Japanese Postwar Photography

Librairie Benoît Forgeot, Paris, November 2005

I curated an exhibition of photographs by Hiroshi Hamaya, Shigeichi Nagano and Takeyoshi Tanuma entitled Japanese Postwar Photography, held at the Librairie Benoît Forgeot in Paris from 19–26 November 2005. We produced a small catalogue for the exhibition and I wrote an essay on the work of these three photographers.  

Here is the full text of the introduction:

On August 15, 1945 the Pacific War came to a sudden end following Japan’s surrender.  Japanese society was thrown into profound upheaval, not only due to the end of the militaristic era but also due to the American occupation.  The myth of the divinity of the emperor at the heart of the Japanese nation was replaced by America’s attempts to bring its brand of democracy to the country.  While the nation was brought into question by these many different forces, an overriding sense of freedom prevailed.

Shigeichi Nagano. Boy in front of his fishing village. Shimane peninsula, 1953.

Shigeichi Nagano. Boy in front of his fishing village. Shimane peninsula, 1953.

People wanted to move on from the horrors of war and concentrate on building a future for themselves and their families.  The desire to move forward was driven not only by a sense of relief that the war had finally ended, but also by this newfound sense of freedom.  Economic and physical reconstruction were essential but there was also a thirst for the knowledge that been quashed during the propaganda of the wartime years.  By stepping in to fill that void, magazine and newspaper journalism was to play an important part in the postwar revival. Magazines appeared everywhere: both those that had been forced to suspend publication by the ancien regime and new ones.  It was through this publishing boom that photography was to experience its postwar revival. 

Photojournalism had remained active during the war but as militarism intensified photographers were all herded into producing images for wartime propaganda.  Photographers dealt with these restrictions in different ways.

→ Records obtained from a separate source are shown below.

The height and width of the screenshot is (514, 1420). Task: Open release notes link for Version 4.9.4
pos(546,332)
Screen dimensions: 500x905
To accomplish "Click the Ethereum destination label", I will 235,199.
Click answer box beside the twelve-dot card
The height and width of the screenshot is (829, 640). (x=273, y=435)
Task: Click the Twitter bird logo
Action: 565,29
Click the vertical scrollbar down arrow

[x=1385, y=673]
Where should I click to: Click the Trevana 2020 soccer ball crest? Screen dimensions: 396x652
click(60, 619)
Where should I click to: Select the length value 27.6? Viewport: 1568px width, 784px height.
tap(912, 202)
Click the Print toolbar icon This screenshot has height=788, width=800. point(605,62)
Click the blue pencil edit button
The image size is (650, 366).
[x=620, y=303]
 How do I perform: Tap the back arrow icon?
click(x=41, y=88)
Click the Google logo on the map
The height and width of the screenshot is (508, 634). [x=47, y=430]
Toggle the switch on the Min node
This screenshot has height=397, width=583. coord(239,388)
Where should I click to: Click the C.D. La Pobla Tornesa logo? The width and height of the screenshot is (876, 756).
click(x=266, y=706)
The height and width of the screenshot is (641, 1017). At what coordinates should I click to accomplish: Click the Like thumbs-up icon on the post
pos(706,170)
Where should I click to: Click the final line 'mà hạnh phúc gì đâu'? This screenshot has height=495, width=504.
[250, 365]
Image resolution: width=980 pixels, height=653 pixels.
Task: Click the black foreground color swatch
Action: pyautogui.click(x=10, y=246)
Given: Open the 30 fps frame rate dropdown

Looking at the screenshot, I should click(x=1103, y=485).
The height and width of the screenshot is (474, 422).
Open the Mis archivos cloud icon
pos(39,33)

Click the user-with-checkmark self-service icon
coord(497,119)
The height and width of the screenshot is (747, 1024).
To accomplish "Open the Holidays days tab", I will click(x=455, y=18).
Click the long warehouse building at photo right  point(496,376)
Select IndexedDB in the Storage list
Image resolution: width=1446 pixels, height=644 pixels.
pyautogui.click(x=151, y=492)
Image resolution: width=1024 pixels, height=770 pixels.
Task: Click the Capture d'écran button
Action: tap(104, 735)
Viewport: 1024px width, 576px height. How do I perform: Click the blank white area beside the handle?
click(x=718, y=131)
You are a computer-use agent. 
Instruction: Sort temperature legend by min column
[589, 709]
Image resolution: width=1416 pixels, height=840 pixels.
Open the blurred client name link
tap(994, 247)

For instance Hamaya Hiroshi worked for the magazine Front, but sought out subjects as far removed from official propaganda as possible.  When the war came to an end, photography became free again.  This freedom was accompanied by a massive demand for photography thanks to the publishing boom, which gave photographers a unique opportunity to show their work.  In this way magazines rapidly became the main platform for photography in the immediate postwar years; indeed they helped to launch many photographers’ careers.  In 1947 Nagano’s career began when Natori Yonosuke hired him as an editor for the newly launched magazine, Sun News Photos.  Shortly afterwards Tanuma Takeyoshi also joined the magazine as a photographer. 

The dominance of magazines as an outlet for photography had very important implications for the future.  Half a century later we can see one of its unfortunate side-effects: very few exhibition quality prints have survived from this vibrant photographic period.  Because most photographers’ work was being shown in magazines printed on low-quality ‘pulp’ paper they would tend to prepare very rough work prints.  This was compounded by the fact that, at that time, Japan had few art museums that had the experience or equipment necessary to handle photographic exhibitions. 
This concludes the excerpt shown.